Tidak lagi meminta rumah, kami mengucap syukur karena Tuhan menyediakan rumah tersebut bagi kami. Tidak lagi kami taruh di dada, kedua tangan kami angkat ke atas kepala. Ungkapan terima kasih atas jawaban doa, walaupun kami belum menerimanya.
Tak butuh waktu lama. Meski penuh lika-liku, dengan berserah penuh, dengan bersyukur selalu, kami mendapatkan rumah di kawasan Kutisari, Surabaya.

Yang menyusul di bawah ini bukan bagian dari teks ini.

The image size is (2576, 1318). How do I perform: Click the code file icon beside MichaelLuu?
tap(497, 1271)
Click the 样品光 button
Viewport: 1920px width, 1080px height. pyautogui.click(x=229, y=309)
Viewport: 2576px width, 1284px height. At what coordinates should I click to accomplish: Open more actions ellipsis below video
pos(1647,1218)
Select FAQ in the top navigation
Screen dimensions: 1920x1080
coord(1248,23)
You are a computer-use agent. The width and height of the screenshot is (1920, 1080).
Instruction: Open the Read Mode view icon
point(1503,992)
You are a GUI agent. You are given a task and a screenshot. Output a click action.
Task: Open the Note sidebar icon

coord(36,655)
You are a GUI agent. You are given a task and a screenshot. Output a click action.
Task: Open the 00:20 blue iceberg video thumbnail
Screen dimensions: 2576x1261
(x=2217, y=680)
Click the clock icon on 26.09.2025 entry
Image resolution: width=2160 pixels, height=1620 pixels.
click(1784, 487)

Rumah ini tidak jauh dari sekolah anak-anak kami di Jemursari. Sangat dekat dengan pekerjaan baru saya di kawasan Brebek Industri. Juga dekat dengan akses tol yang memudahkan istri saya bekerja di Sidoarjo. Di atas semuanya, kami juga tetap bisa menunaikan panggilan pelayanan seperti biasa.
Hampir tiga tahun yang lalu kami menandatangani berkas-berkas KPR di hadapan notaris, pada peringatan ulang tahun pernikahan kami kedelapan. Delapan, sebuah angka yang sarat makna, kebaikan Tuhan tak berawal dan tak berakhir.
Rumah pertama.
Kami mendapatkannya karena kami sepakat, tidak bimbang, tidak mendua hati.